**** Records for this task

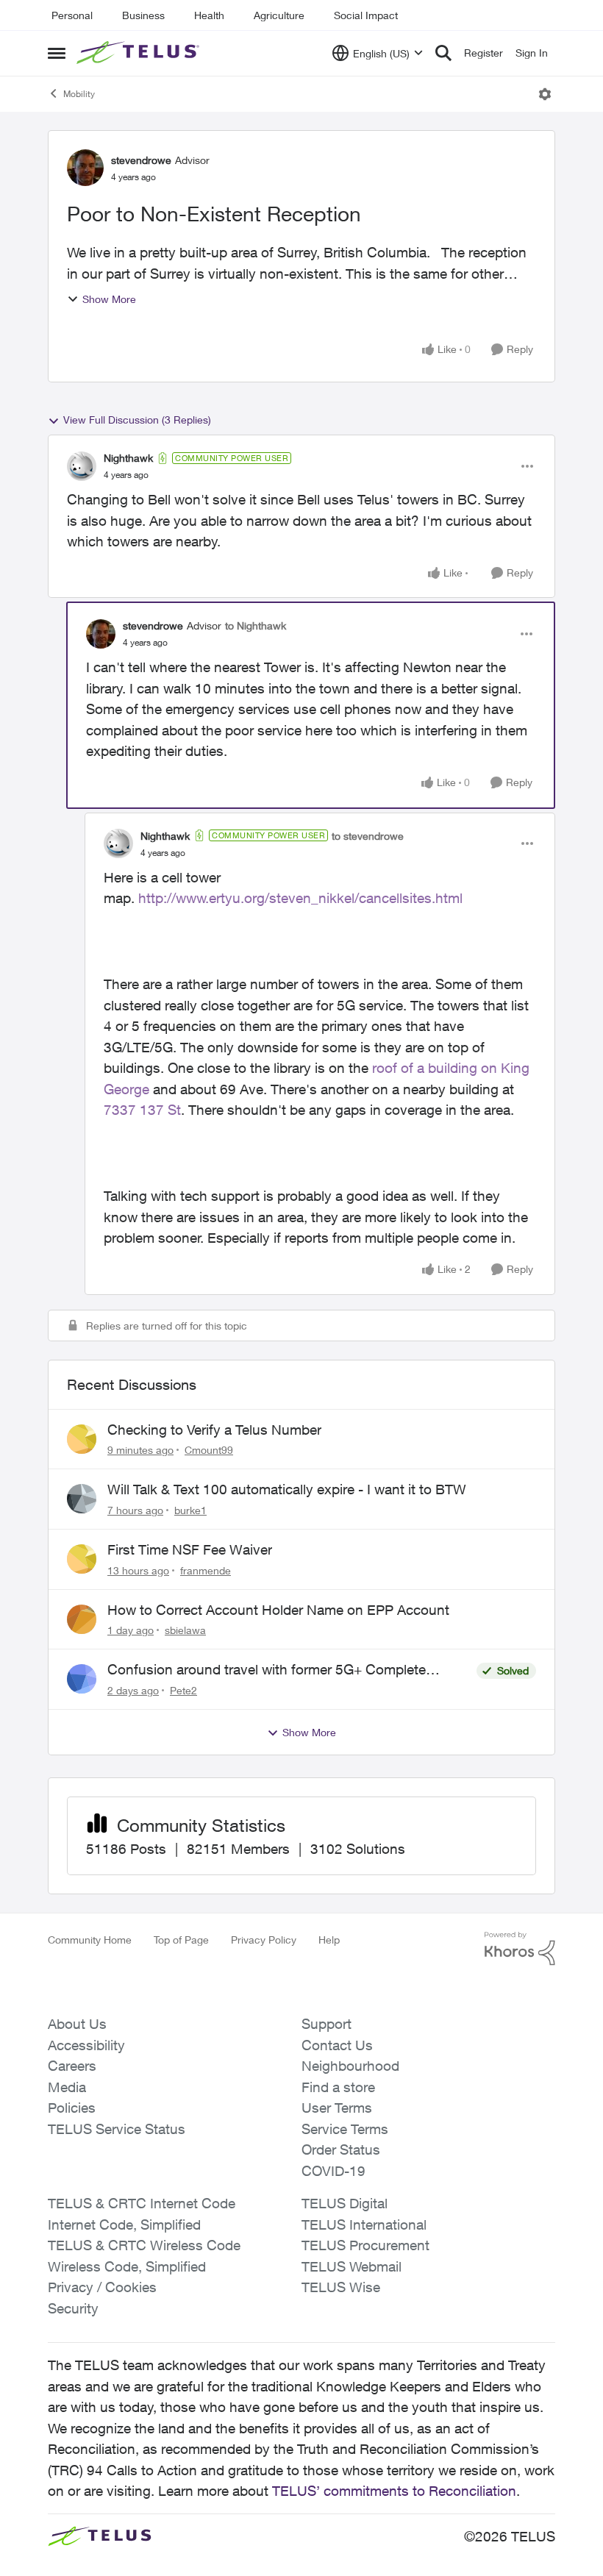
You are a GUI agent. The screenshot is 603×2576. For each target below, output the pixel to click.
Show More (109, 299)
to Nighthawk (255, 625)
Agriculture (279, 15)
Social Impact (366, 15)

********

What needs to be done -
Once the pictures are removed, output the entries above exactly as given.

Solution below -
You are a GUI agent. The screenshot is 603×2576. For each target below, output the pixel to click.
Show More (109, 299)
to Nighthawk (255, 625)
Agriculture (279, 15)
Social Impact (366, 15)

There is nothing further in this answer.